McCain heads home, will miss tax bill vote
Ailing senator willing to return to D.C. if his vote is needed to pass overhaul
PHOENIX – Sen. John McCain headed home to Arizona on Sunday but is willing to return to Washington if Senate Republicans need his vote this week on a sweeping tax code overhaul, President Trump said.
CBS News was first to report Sunday that McCain, 81, who has a deadly form of brain cancer, was going home to celebrate Christmas with his family and would miss the tax vote. He had been hospitalized since Wednesday at Walter Reed National Military Medical Center in Bethesda, Md., for what his Senate office described as “normal side effects of his ongoing cancer therapy.”
Senate Republicans, who control the chamber with a narrow 52member majority plus Vice President Pence as tiebreaker, appear to have enough votes to pass the package without McCain.
Trump was in touch with Cindy McCain, the senator’s wife, and said the McCains left for Arizona.
“They’ve headed back,” Trump said Sunday after returning to the White House from Camp David. “But I understand he’ll come if we ever needed his vote, which hopefully we won’t. But the word is John will come back if we need his vote. It’s too bad. He’s going through a very tough time, there’s no question about it. But he will come back if we need his vote.”
As of 6:30 p.m. ET Sunday, McCain’s Senate office had not made any official statement on the latest developments in his battle with glioblastoma, the aggressive brain cancer that was diagnosed in July.
His daughter, television commentator Meghan McCain, tweeted Sunday afternoon that her father will be in Arizona for Christmas. “Thank you to everyone for their kind words. My father is doing well and we are all looking forward to spending Christmas together in Arizona,” she posted on Twitter, along with an encouragement for people to donate to cancer research.
Ben Domenech, the senator’s sonin-law and Meghan McCain’s husband, said Sunday on CBS’ Face the
Nation that John McCain was “in good spirits.”
“I’m happy to say that he’s doing well. The truth is that as anyone knows whose family has battled cancer or any significant disease that oftentimes, there are side effects of treatment that you have,” he said. “The senator has been through a round of chemo, and he was hospitalized this week at Walter Reed.”

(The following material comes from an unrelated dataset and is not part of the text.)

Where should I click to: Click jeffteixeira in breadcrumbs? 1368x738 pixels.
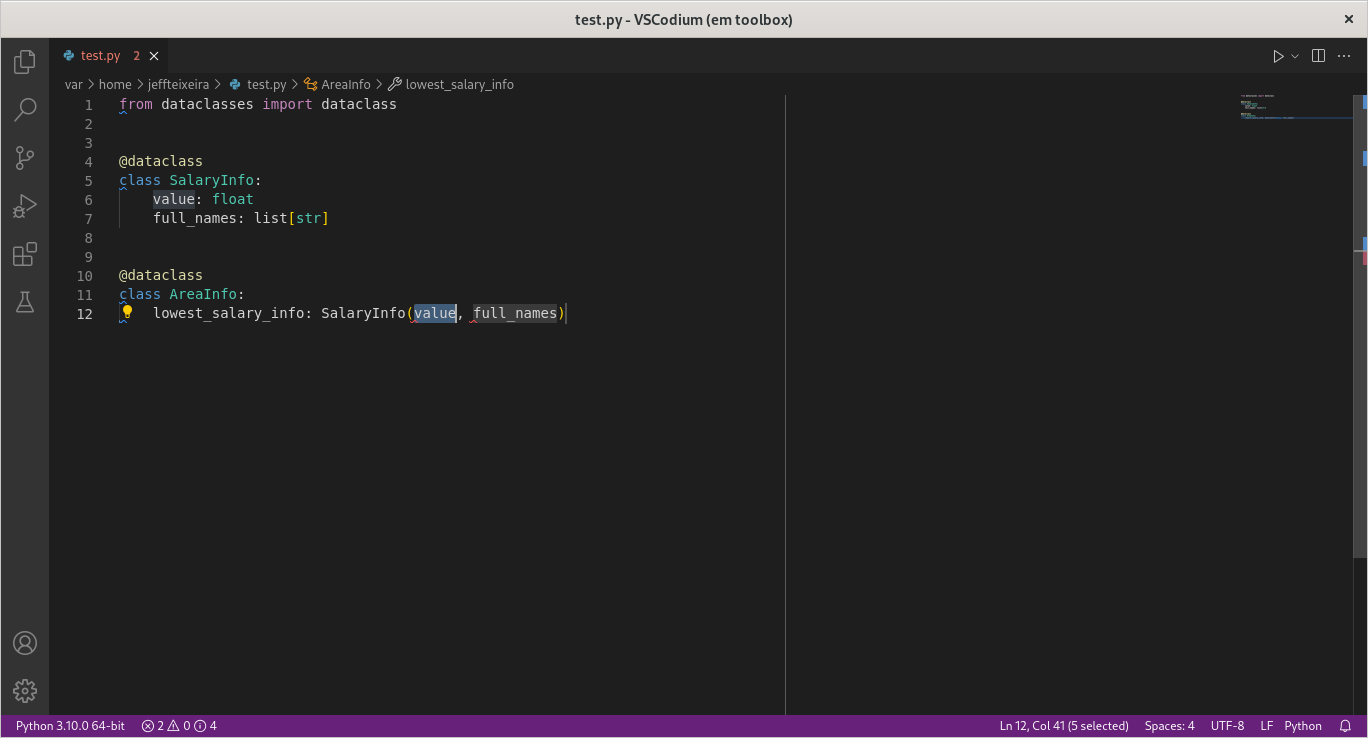click(179, 84)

McCain’s chemotherapy and radiation treatment over the past several months has taken a physical toll: He has been in a wheelchair and wore a bulky medical boot after he tore his Achilles tendon.

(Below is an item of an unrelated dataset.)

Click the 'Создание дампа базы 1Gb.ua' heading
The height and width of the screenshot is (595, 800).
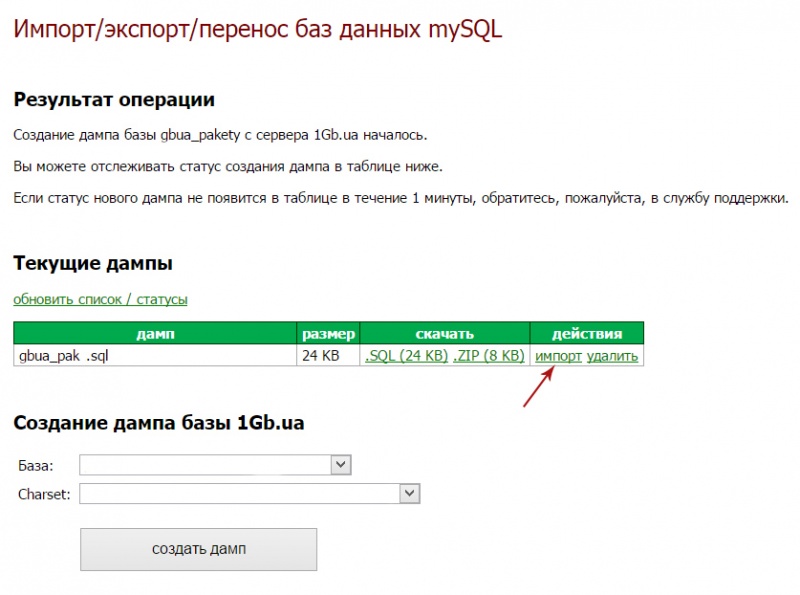tap(159, 422)
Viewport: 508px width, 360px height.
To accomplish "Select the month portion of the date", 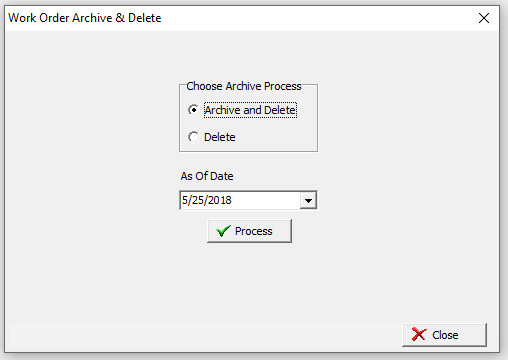I will [185, 200].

McCain, the 2008 Republican presidential nominee, said his doctors gave him “a very poor prognosis.”
The House of Representatives is likely to vote on the final version of the tax legislation Tuesday. Soon after, the Senate is likely to take up the measure.

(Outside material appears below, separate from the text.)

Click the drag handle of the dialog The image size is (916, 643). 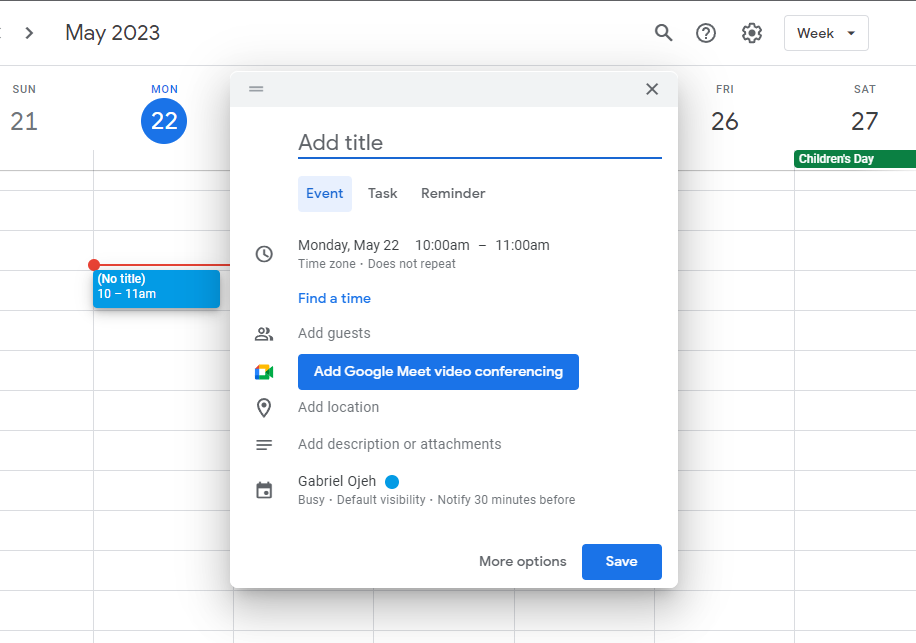coord(256,89)
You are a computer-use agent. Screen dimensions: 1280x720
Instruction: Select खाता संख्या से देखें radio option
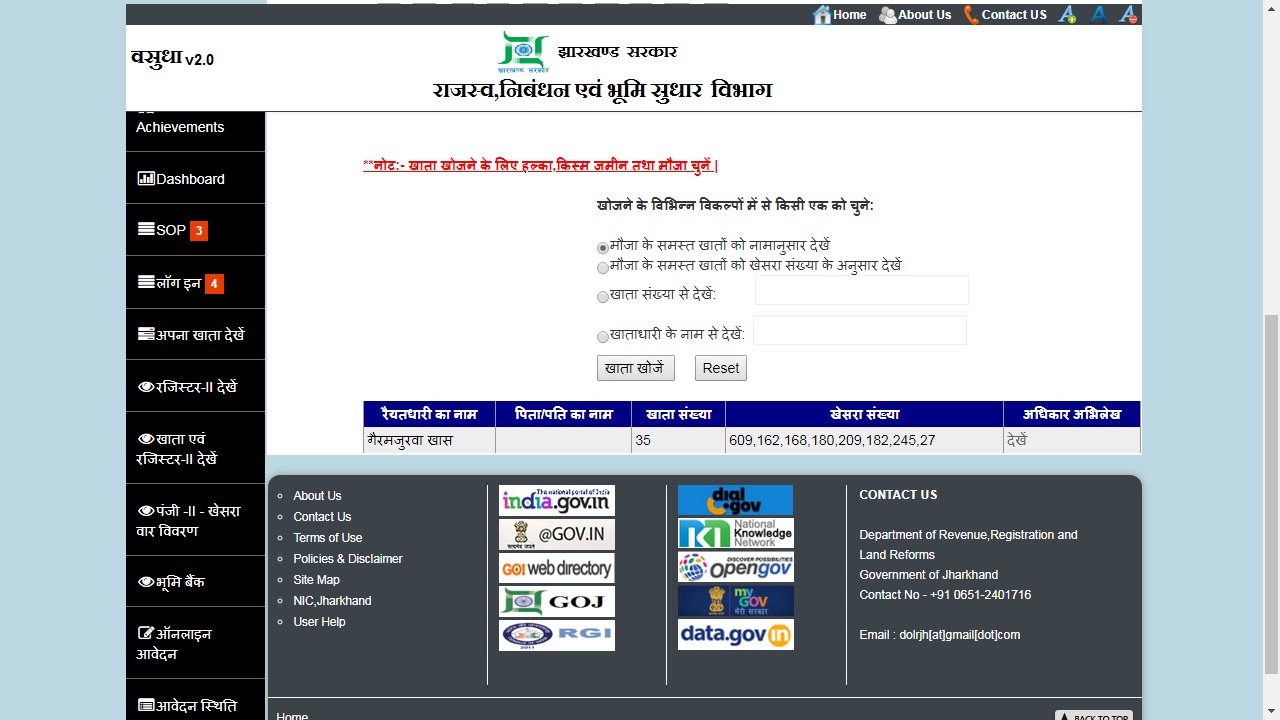[x=603, y=296]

McCain supported an earlier Senatepassed tax bill before House and Senate negotiators reached an agreement on reconciling the differences in their competing versions.
McCain, who is in his sixth term as one of Arizona’s senators, had surgery in July to remove a blood clot from above his left eye. Doctors diagnosed McCain with having a tumor called glioblastoma, which is the most aggressive form of brain cancer.